Just a few weeks in the past, I informed you concerning the new materials we’re including to this yr’s CodeChella — steady DiD, artificial DiD, triple variations, bounding workout routines, the entire frontier. Right now I need to make the ask extra instantly: in the event you’ve been on the fence, that is the publish the place I attempt to get you off it.
Come to Madrid.
CodeChella runs Might 25–28 at CUNEF Universidad. 4 days, 9am to 5pm, morning espresso and pastries included. Even in the event you barely know what a regression is, however you’re keen to study and get your arms soiled with code, then you definitely’re prepared for this workshop. We construct from the bottom up.
Tickets are on Eventbrite right here. Pricing:
∙ College students: $220
∙ Submit-docs: $300
∙ School: $500
If value is the impediment, e-mail me at causalinf@mixtape.consulting and we’ll work one thing out. I imply it. I don’t need that to be the rationale you don’t come.
The Claude Code Thread
I’ve been writing on this Substack for months about how Claude Code has modified the way in which I do empirical analysis. CodeChella is the place you get to see it in motion.

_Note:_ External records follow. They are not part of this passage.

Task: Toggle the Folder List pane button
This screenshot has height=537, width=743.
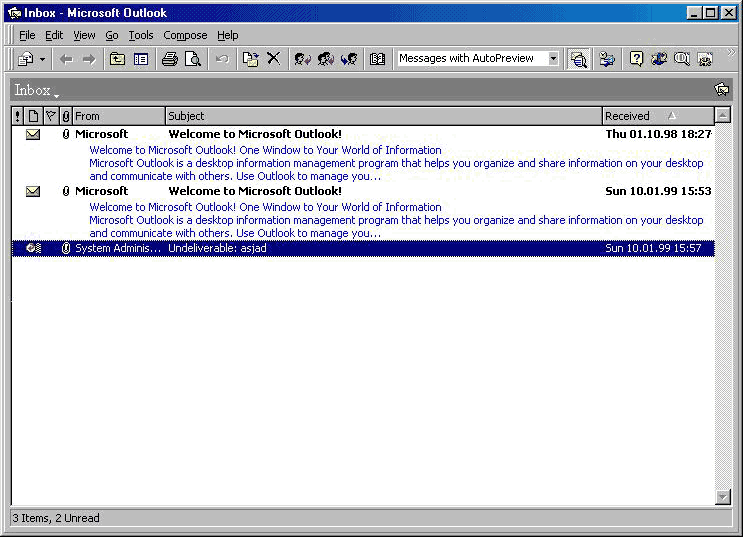Action: click(x=141, y=59)
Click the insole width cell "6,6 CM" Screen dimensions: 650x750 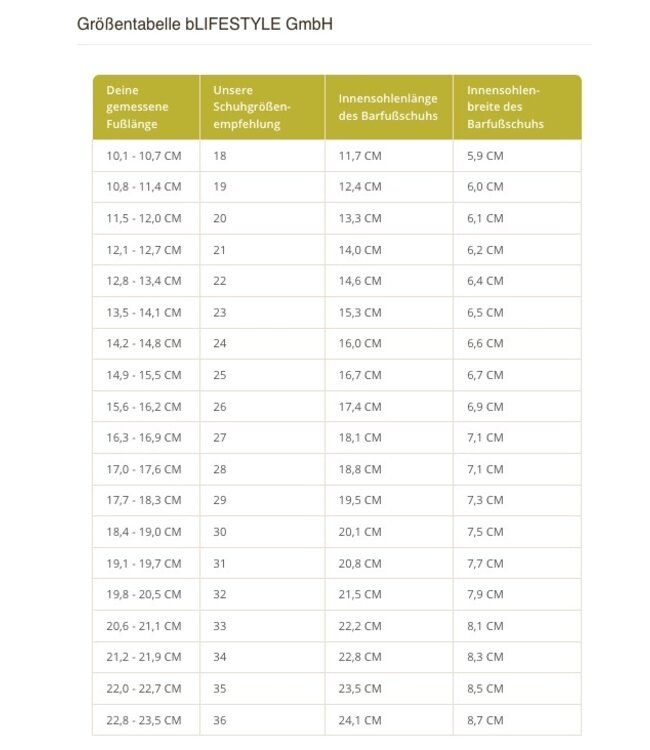tap(485, 344)
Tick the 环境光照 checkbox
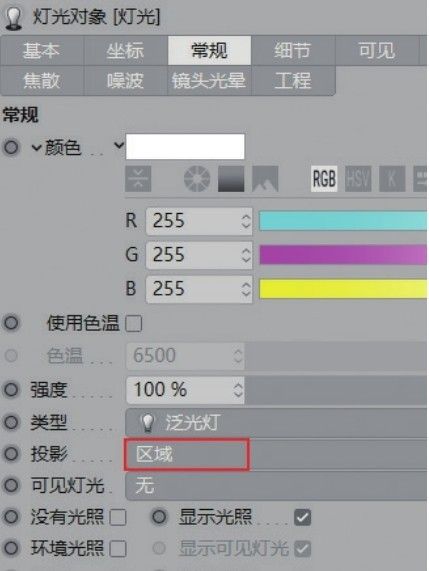The height and width of the screenshot is (571, 429). click(118, 549)
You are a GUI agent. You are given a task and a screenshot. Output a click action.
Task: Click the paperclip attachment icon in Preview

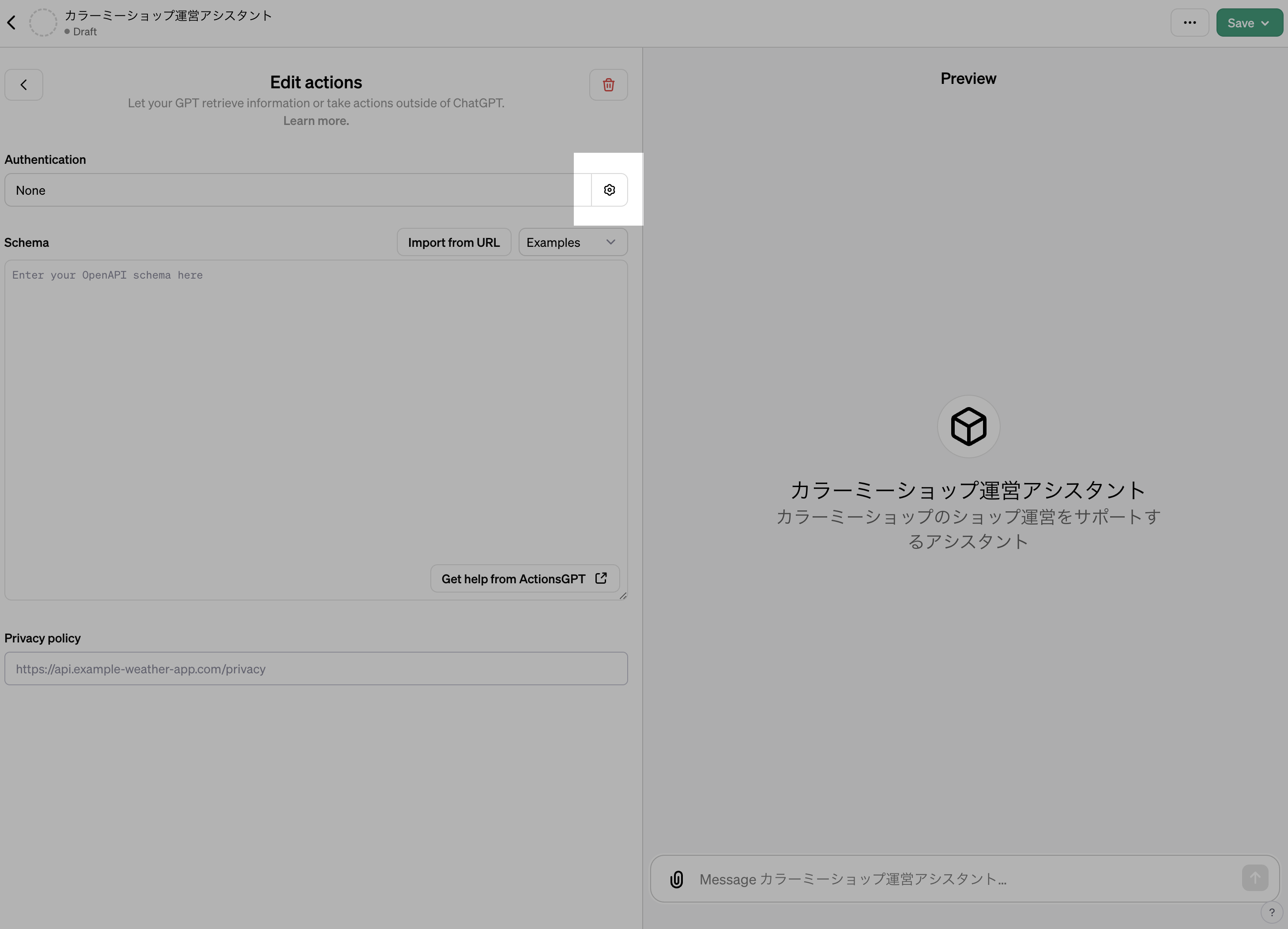pos(676,878)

All through the workshop, I’ll be working my replications and demonstrations inside Claude Code environments. Which means each time we work via a brand new estimator — occasion research, Callaway-Sant’Anna, Arkhangelsky’s artificial DiD, Rambachan-Roth bounds — you’ll even be watching me work with Claude Code in actual time to construct it. The diff-in-diff content material and the AI-assisted workflow are woven collectively, not siloed.
My principle right here is fairly easy: one of the simplest ways to study Claude Code is to make use of it for one thing you had been already planning on doing anyway. Making occasion examine graphs. Working pre-trend checks. Constructing clear tables and publication-quality figures. If these are stuff you care about — and in the event you’re coming to CodeChella they most likely are — then you definitely’ll depart with each the econometrics and a working sense of tips on how to use an AI coding agent to do utilized quantitative analysis.

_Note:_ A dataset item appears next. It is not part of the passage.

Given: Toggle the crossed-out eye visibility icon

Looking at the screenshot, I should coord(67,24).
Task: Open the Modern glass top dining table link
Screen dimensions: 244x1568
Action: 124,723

However I additionally need to be trustworthy about one thing. Velocity shouldn’t be the purpose. The factor I need to train — the factor I believe issues most proper now — is verification. How have you learnt what Claude Code produced is correct? How do you construct habits that catch errors earlier than they find yourself in a paper? How do you construction a workflow in order that the beneficial properties in velocity don’t come at the price of credibility?

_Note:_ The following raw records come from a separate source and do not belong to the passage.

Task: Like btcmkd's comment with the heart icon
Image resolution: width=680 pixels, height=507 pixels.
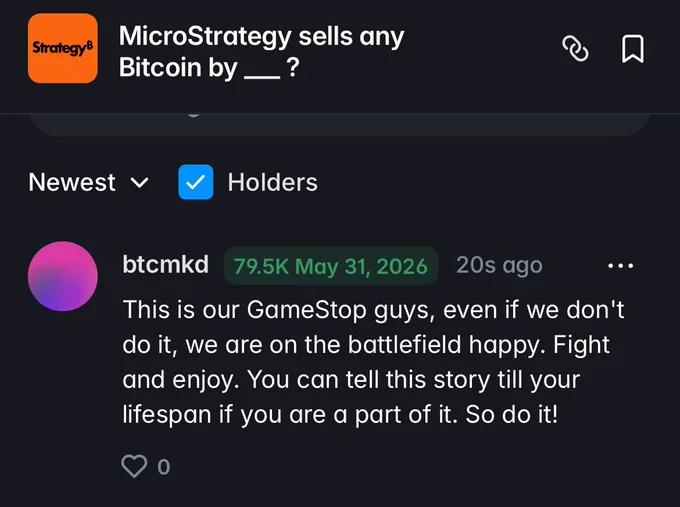Action: (134, 466)
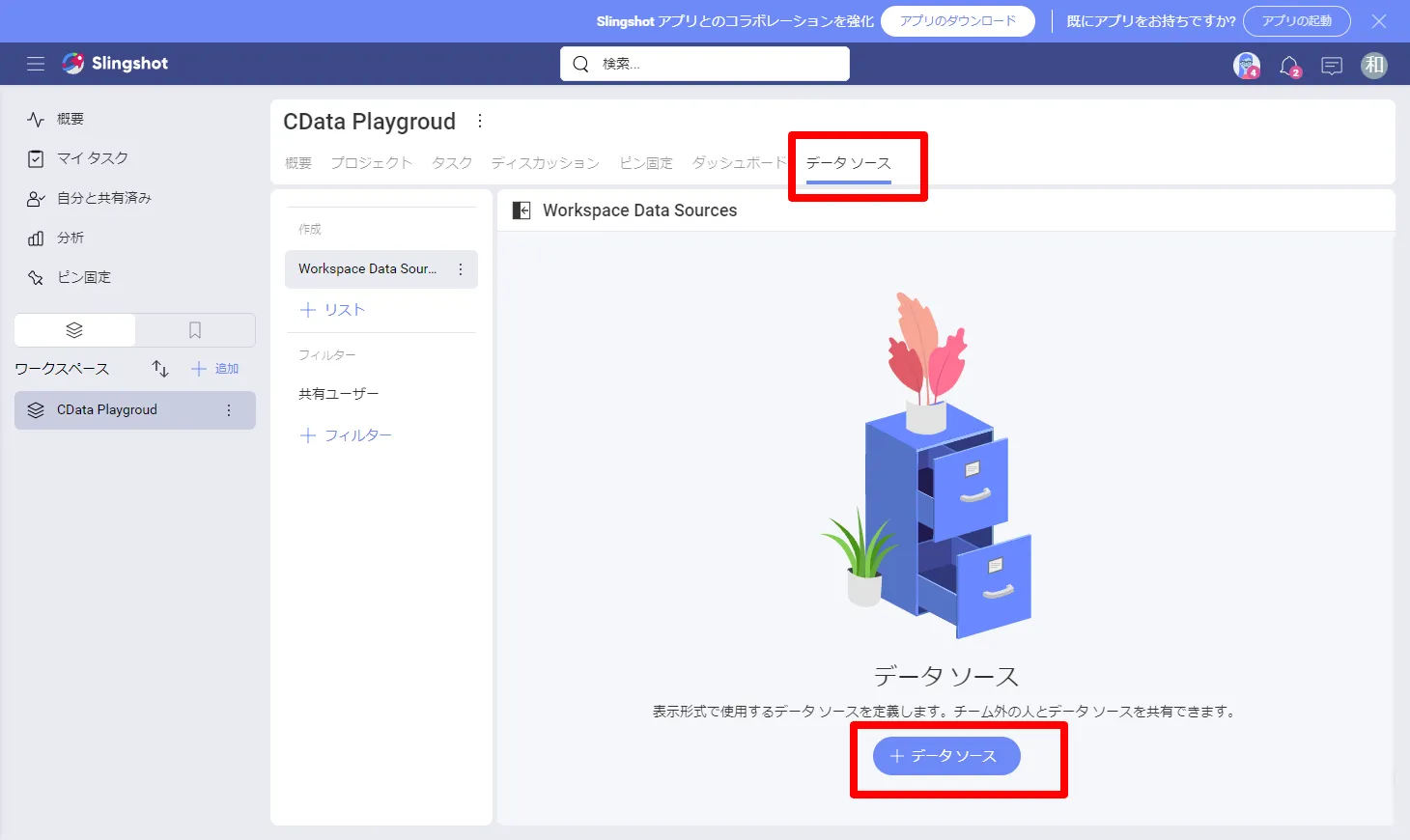Open マイ タスク in the sidebar

92,158
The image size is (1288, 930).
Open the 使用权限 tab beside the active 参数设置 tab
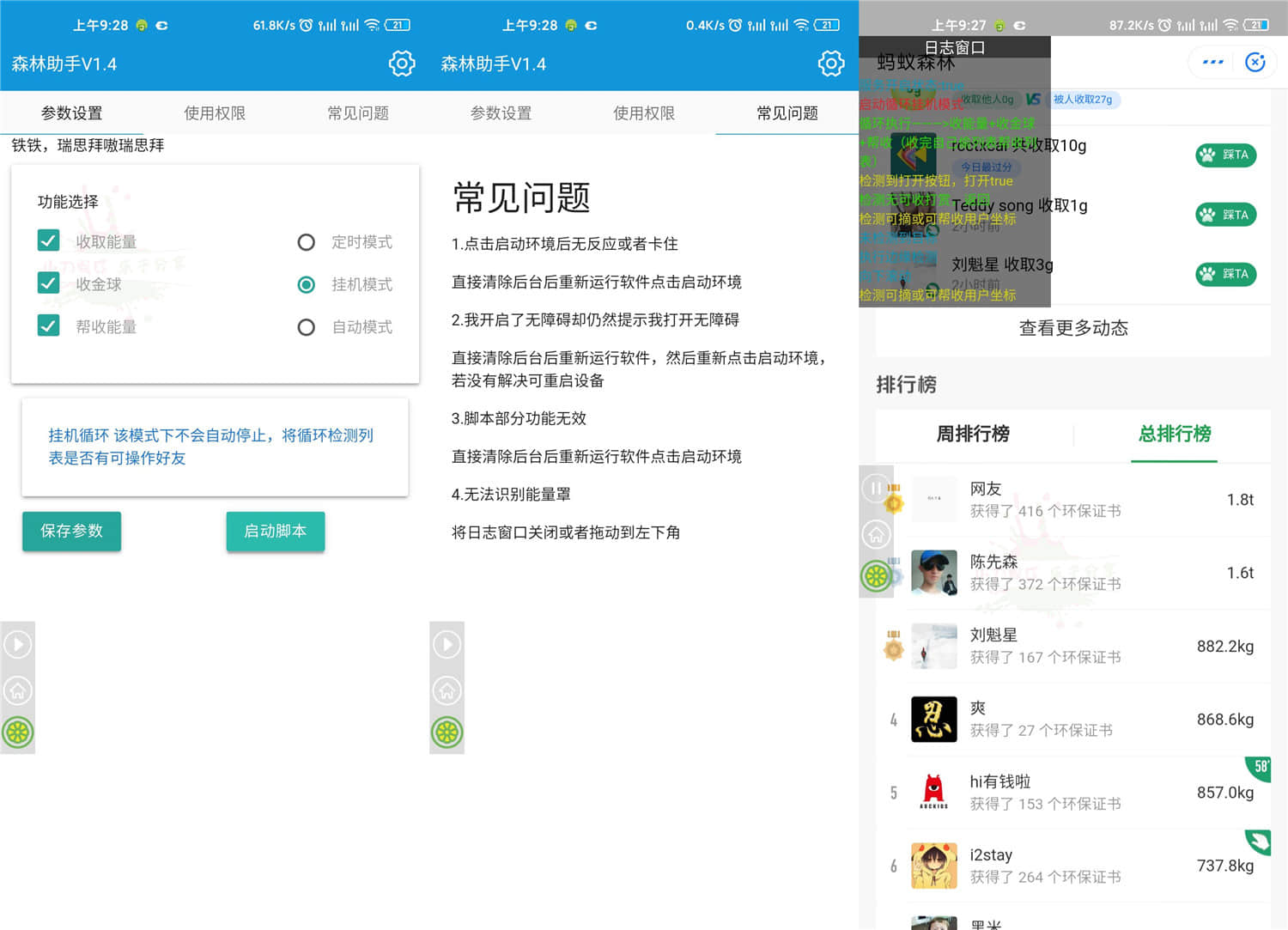tap(215, 113)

That’s a part of what this workshop is now. Not a demo of how briskly I can run issues. A severe try to indicate you tips on how to use these instruments properly.
Madrid in Late Might
The climate is ideal. The meals is extraordinary. CUNEF is a good venue. And actually, 4 days in Madrid with a room full of people that care about causal inference is one among my favourite issues I get to do.
I’ll be again subsequent Monday with extra. However in the event you already know you need to come — seize your ticket right here.